Commentary: Thoughts on freedom and responsibility

July 6, 2013 

As we've just celebrated our freedom, I thought it might be a good time to discuss the importance of responsibility.

We have all heard the adage, "freedom isn't free." But have you ever stopped to consider why?

As a Humanist, oneof my core values is personal responsibility. Humanists embrace responsibility because we feel it is the best way to attain individual liberty and freedom.

Humanists aren't the only ones to make this connection. Eleanor Roosevelt, in her book "You Learn by Living," said, "When you cometo understand self-discipline you begin to understand the limits of freedom. You grasp the fact that freedom is never absolute, that it must always be contained within the framework of other people's freedom."

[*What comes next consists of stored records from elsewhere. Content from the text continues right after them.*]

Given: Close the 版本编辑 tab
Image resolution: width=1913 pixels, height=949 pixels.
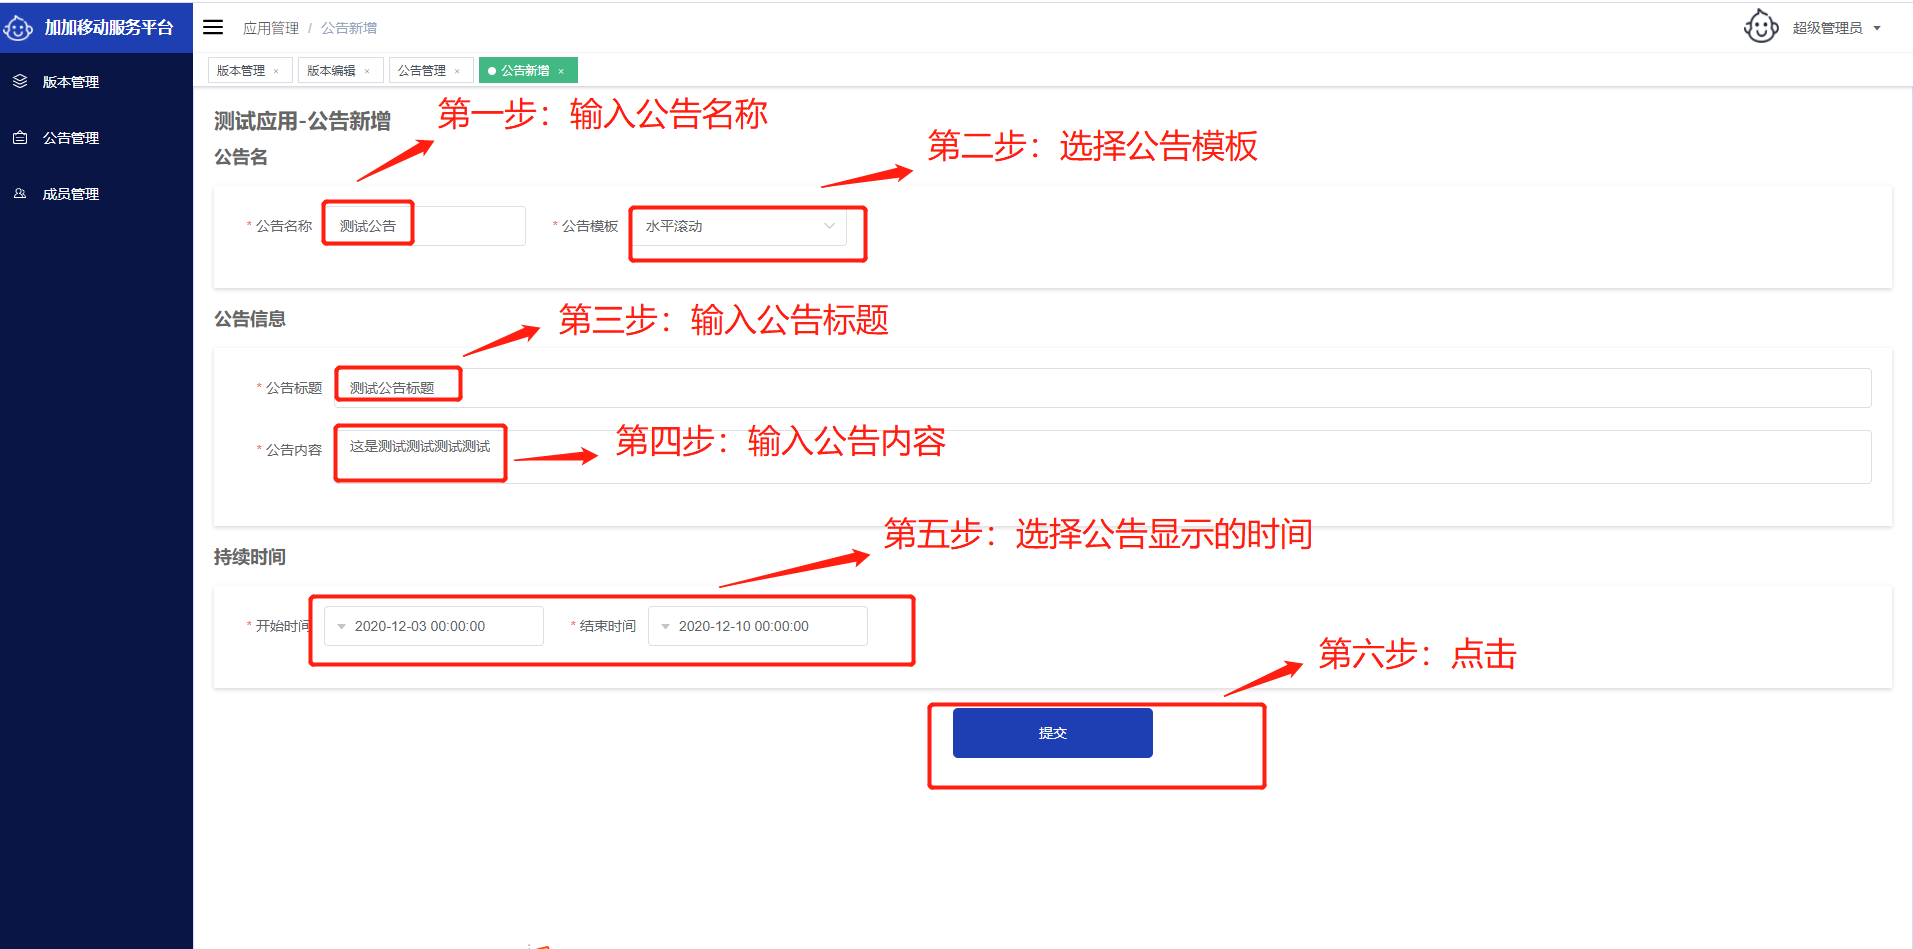Looking at the screenshot, I should coord(367,71).
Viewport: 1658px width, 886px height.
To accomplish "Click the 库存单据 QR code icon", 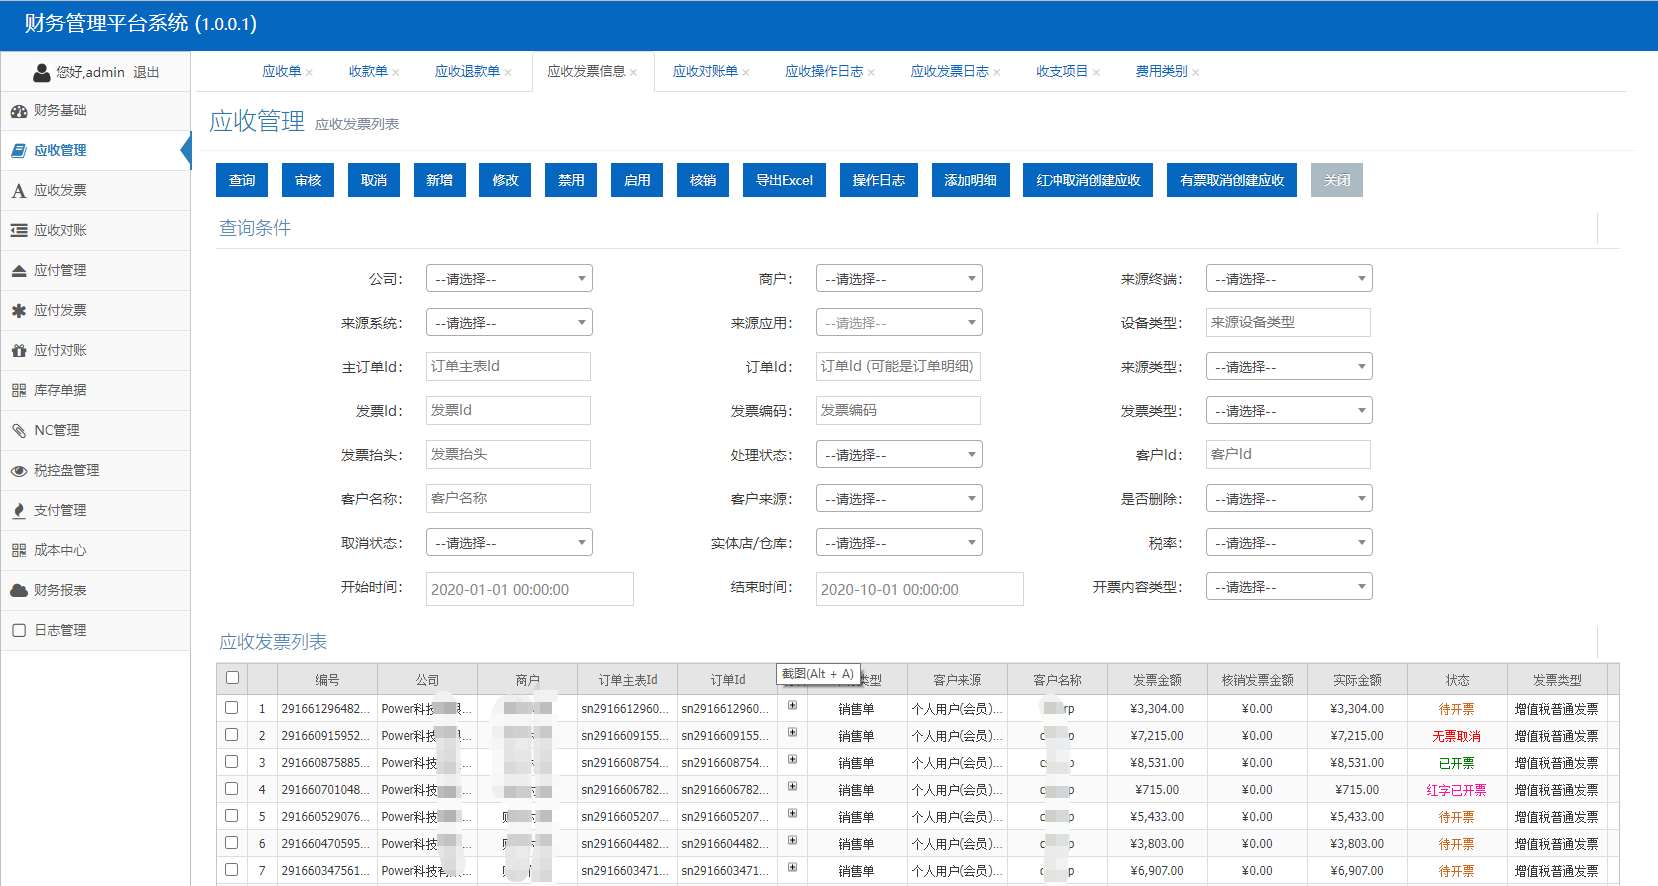I will (x=19, y=391).
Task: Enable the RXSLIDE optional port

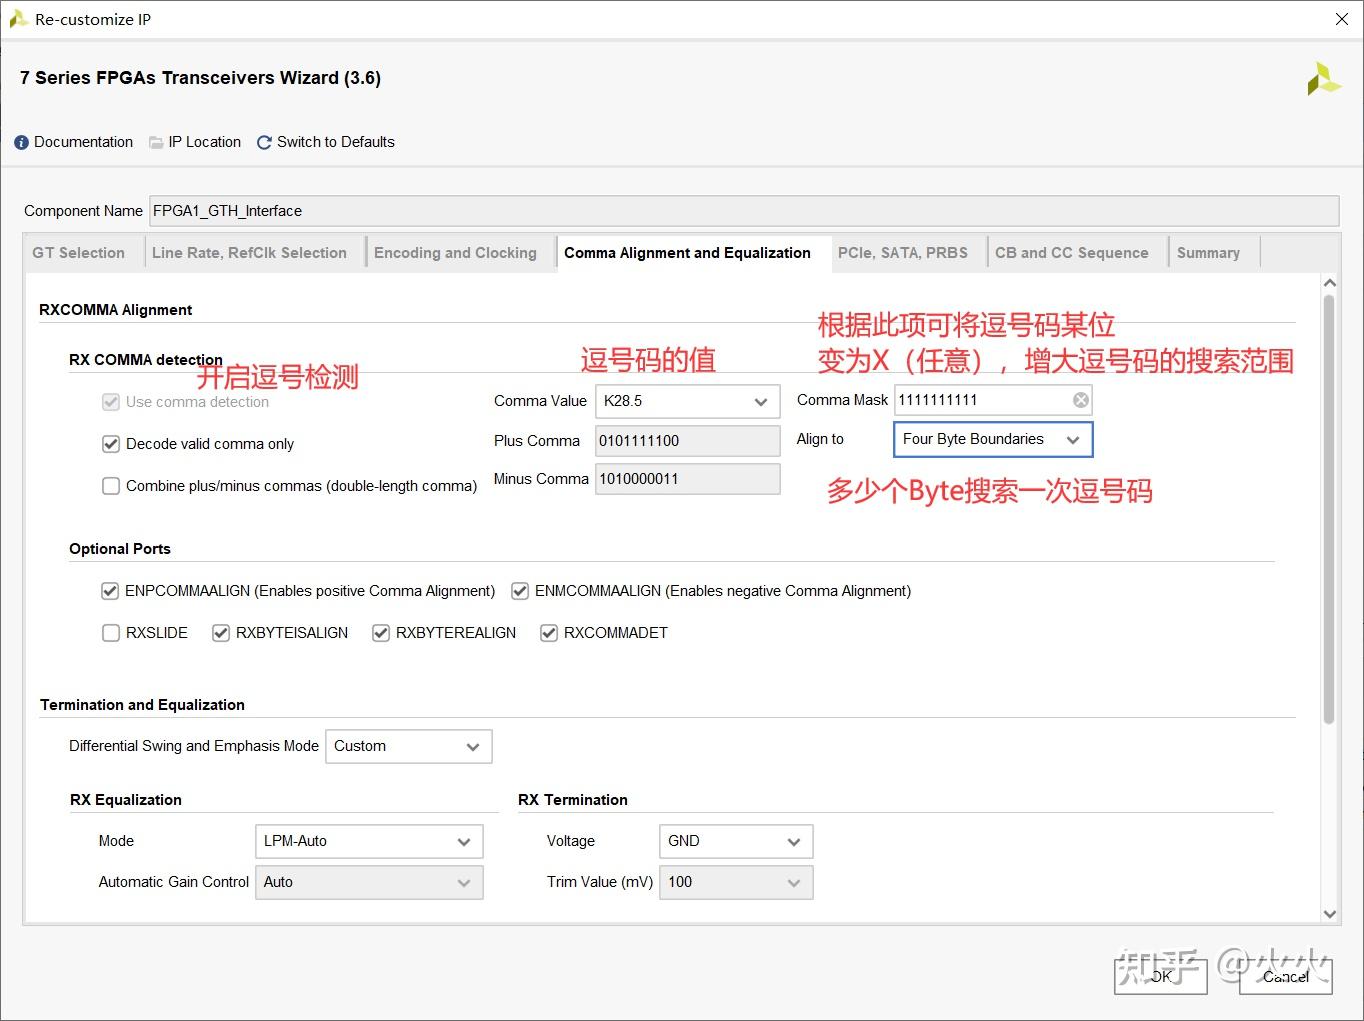Action: (111, 633)
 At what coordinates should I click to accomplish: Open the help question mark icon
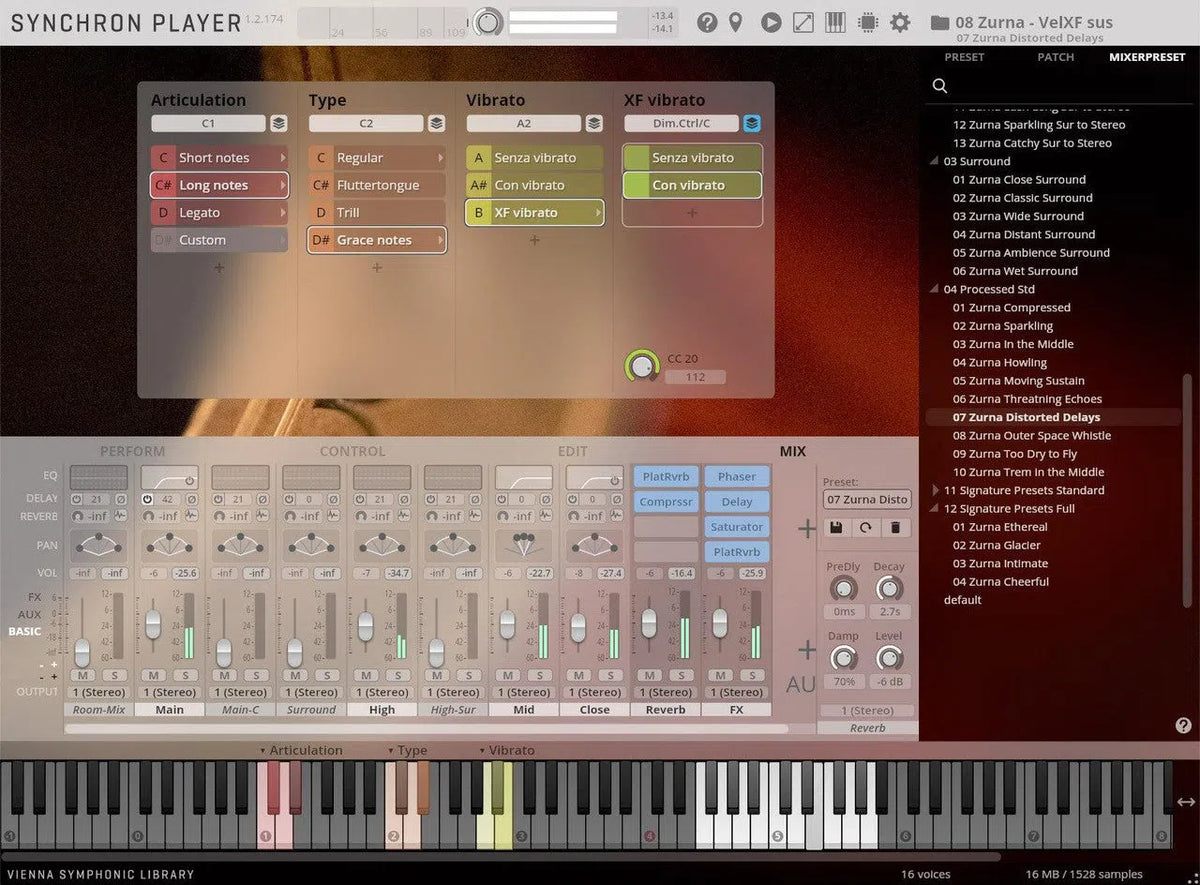coord(707,22)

We don't exist in a vacuum. We are interdependent. The struggle we all have is to find the right balance between personal autonomy and social obligation.

This is probably why the French, when they wrote their declaration of rights in 1795, included a section on duties. These duties can be summarized thusly: to have a good society that is respectful of your rights you have an obligation to be a good person who respects the rights of others.

You are free to act however you think best, but that freedom isn't absolute. To flourish as individuals, we need a society that respects and supports us. Society is in a constant state of creation.

The quality of our society is a direct reflection of the choices we make as individuals. My actions affect not only myself, but the people around me as well.

And yes, this is a terrifying thought. The quality of our lives is directly tied to the quality of the society in which we live and that requires each of us to do our part.

There is no way to contemplate this without understanding how seriously we should all take our responsibilities. It's no wonder we get upset when one among us breaks the rules and disregards our social contract.

Don't use the existence of bad people as an excuse to not do your part. No society will ever be perfect.

Instead of focusing exclusively on how we can eliminate those who cheat, we should also focus on being worthy of our ideal society.

Make it your responsibility to be the best most ethical person you can be.

The guarantee of freedom gives you the rightto be whoever or what-ever you want to be. The question is: who will you be?

Don't make your choice out of selfishness. Be enlightened instead. Ennoble our society by your very presence and by choosing your words and your deeds wisely.